Getting the attention of federal drought monitors has been a challenge as most of Southeast is rainforest. Even hard-hit areas in the southern end still reported about 100 inches of rain annually.

“That sounds like a lot for someone coming from Utah,” Jacobs said. “But when their normal is 140 inches, well  that lack of 40 inches has a big impact.”

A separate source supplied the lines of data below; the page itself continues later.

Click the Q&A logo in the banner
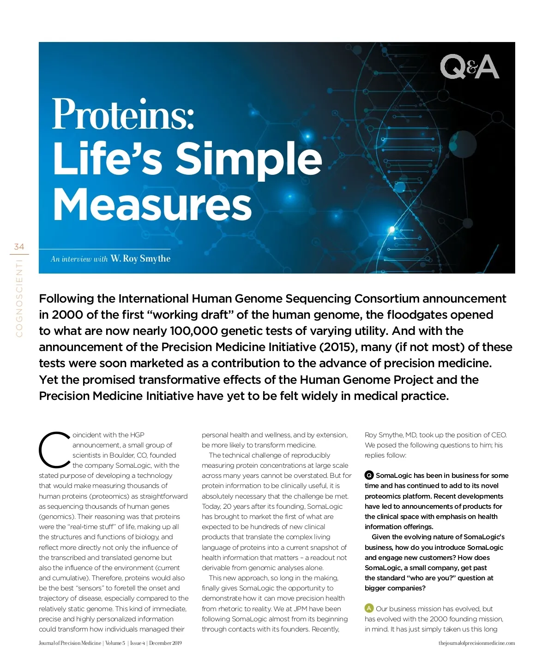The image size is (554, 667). pos(469,67)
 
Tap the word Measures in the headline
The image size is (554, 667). pos(152,204)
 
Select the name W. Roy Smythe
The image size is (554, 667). pos(140,259)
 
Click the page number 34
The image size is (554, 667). pos(19,247)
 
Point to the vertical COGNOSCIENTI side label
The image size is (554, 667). pos(19,298)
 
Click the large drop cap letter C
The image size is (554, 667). pos(54,450)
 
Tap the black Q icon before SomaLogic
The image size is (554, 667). pos(369,475)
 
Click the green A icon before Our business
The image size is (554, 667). pos(369,608)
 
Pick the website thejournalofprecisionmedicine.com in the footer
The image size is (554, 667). pos(476,643)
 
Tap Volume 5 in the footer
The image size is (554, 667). pos(115,643)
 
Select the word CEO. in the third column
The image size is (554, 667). pos(499,435)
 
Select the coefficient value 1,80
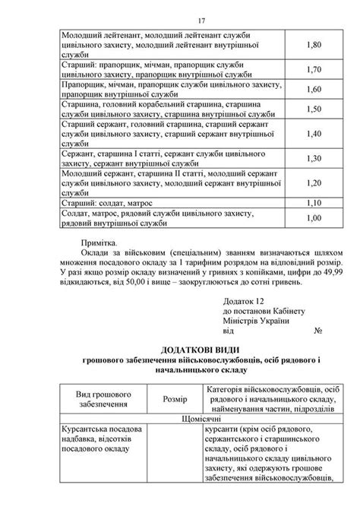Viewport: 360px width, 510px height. point(314,45)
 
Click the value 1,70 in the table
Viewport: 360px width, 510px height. point(314,69)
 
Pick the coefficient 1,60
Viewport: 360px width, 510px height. point(314,89)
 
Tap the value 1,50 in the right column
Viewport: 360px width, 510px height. point(314,109)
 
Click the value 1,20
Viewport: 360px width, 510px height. point(314,182)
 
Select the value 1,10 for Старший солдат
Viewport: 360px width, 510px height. point(314,203)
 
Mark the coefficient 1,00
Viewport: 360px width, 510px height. point(314,217)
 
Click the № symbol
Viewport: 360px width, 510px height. point(319,331)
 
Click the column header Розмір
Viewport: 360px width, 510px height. point(175,398)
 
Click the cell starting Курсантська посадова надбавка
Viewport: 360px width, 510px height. point(100,439)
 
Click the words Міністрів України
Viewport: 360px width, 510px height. point(256,321)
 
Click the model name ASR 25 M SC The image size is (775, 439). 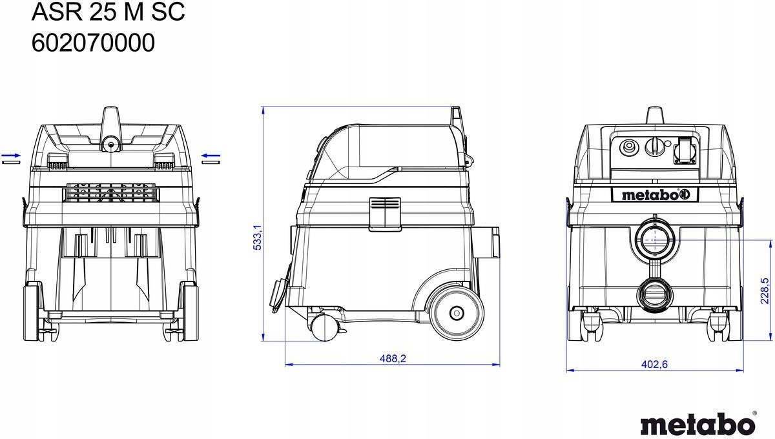click(108, 12)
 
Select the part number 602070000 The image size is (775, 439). click(93, 43)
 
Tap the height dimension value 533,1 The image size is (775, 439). click(258, 237)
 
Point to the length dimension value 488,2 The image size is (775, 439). click(393, 358)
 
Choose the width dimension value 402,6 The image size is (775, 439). click(654, 364)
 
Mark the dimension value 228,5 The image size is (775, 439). click(764, 291)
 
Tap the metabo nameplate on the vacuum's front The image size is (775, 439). click(655, 195)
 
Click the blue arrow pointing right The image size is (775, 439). click(11, 156)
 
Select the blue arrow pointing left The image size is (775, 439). click(211, 156)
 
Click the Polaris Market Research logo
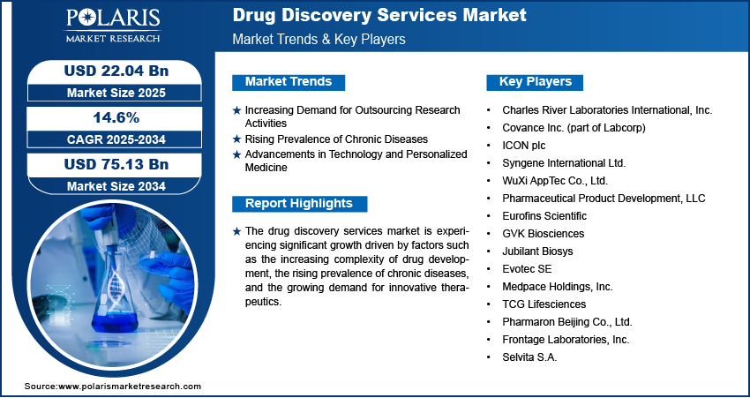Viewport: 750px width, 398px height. pyautogui.click(x=113, y=25)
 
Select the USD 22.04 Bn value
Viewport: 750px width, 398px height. pyautogui.click(x=116, y=71)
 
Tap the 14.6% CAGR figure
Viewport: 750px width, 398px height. pyautogui.click(x=116, y=118)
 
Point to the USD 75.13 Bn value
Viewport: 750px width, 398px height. pyautogui.click(x=116, y=164)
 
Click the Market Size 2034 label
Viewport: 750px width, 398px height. pyautogui.click(x=116, y=186)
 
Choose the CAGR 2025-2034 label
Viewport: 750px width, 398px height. pyautogui.click(x=116, y=139)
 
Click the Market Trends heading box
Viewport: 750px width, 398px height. pyautogui.click(x=289, y=82)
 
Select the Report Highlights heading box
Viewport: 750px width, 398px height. pyautogui.click(x=299, y=203)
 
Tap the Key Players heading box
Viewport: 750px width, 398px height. pyautogui.click(x=535, y=82)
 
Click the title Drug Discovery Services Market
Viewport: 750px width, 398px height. pyautogui.click(x=379, y=15)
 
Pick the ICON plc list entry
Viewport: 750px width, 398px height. pyautogui.click(x=524, y=146)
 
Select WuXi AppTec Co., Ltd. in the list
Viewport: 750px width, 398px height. pyautogui.click(x=555, y=181)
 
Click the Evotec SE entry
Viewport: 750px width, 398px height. pyautogui.click(x=527, y=269)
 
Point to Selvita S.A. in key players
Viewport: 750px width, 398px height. pyautogui.click(x=529, y=357)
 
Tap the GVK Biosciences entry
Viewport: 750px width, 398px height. pyautogui.click(x=543, y=234)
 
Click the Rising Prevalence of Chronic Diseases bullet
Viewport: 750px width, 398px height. pyautogui.click(x=336, y=139)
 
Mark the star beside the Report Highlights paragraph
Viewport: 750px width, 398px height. pyautogui.click(x=236, y=232)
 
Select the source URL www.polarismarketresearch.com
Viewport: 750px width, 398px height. pyautogui.click(x=130, y=386)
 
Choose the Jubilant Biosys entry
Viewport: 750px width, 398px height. pyautogui.click(x=537, y=252)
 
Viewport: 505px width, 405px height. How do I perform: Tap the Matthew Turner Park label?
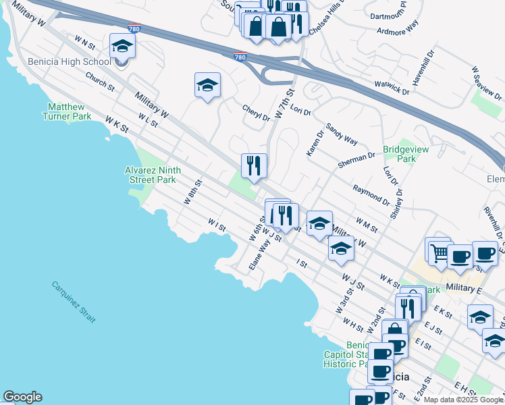coord(67,111)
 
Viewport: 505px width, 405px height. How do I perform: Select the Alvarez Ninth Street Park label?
coord(151,175)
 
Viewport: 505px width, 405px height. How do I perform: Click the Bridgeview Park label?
coord(399,154)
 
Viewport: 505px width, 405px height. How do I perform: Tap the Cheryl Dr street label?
coord(256,112)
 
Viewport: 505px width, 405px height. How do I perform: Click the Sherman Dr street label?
coord(356,157)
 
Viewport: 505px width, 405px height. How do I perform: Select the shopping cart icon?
coord(439,252)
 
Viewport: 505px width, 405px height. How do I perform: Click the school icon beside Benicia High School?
coord(122,45)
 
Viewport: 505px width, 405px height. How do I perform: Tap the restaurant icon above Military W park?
coord(254,165)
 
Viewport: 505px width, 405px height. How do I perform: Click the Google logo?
coord(22,397)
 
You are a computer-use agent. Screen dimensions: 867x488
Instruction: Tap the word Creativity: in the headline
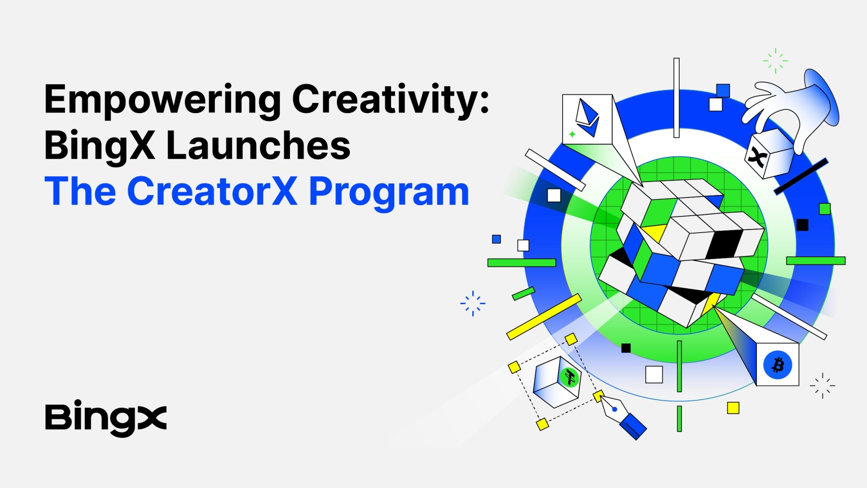coord(391,100)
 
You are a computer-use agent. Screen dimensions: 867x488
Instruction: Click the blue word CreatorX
coord(212,191)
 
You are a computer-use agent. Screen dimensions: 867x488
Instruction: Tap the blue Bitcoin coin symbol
coord(778,365)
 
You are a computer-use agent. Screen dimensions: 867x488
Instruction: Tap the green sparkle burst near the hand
coord(775,61)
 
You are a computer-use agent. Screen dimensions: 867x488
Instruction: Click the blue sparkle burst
coord(473,303)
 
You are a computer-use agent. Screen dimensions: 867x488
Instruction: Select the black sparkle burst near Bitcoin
coord(822,385)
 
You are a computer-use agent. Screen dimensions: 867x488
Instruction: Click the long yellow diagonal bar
coord(544,317)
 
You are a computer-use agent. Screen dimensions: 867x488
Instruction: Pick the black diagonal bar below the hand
coord(801,176)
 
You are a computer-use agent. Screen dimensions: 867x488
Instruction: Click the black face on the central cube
coord(724,244)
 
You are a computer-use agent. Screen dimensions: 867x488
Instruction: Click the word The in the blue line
coord(80,191)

CAPTION 3: Federal hydrologist Aaron Jacobs at the National Weather Service’s Juneau office says traditional drought indicators don’t always apply to Southeast Alaska’s temperate rainforest. (Photo by Jacob Resneck/CoastAlaska)

Many of the national monitor’s short-term indicators are based on farm conditions such as soil moisture or even how green the foliage is.

The U.S. Drought Monitor keeps tabs on conditions in Alaska and the nation. A delegation from the Lincoln, Nebraska-based National Drought Mitigation Center plans to visit Juneau this spring to refine its methods.

“Because we know that some of the traditional drought indicators do fall apart when you’re looking at different climates than what we’re used to in the continental United States,” Brad Rippey, a D.C.-based meteorologist with the U.S. Department of Agriculture, said by phone.

All this continues to concern hatchery managers. DIPAC is investing $1 million in refrigeration to chill its water because of lower snowpack. That would also allow it to reduce its water use by nearly 95 percent by cycling its water through the coolers, Meredith said.

Warmer weather brought on by climate change, he said, is forcing his hatchery is to rethink basic operations and driving up costs.

“I won’t go into the elephant in the room as to whether it’s human caused or, you know, in part or in full,” Meredith said. “But the fact is, it’s happening and it’s right in front of our faces here in Alaska.”

State and federal policymakers are reluctant to have a conversation about climate change. 

“I’m saddened when I read that the new governor has nixed the climate change task force in the state of Alaska,” Meredith said. “We are the canary in the coal mine for the least for the for North America and probably these hatcheries are even more of a canary in the coal mine. I mean, you can you can definitely see it — it’s right in front of your face.”

The extended forecast for Southeast Alaska remains cold and clear with no rain in sight. The National Drought Monitor to upgrade most of Southeast Alaska to moderate to severe drought.

Depleted reservoirs at hydroelectric plants means communities can expect to burn more diesel to generate power. And it’s introducing a phrase not often heard here: water conservation.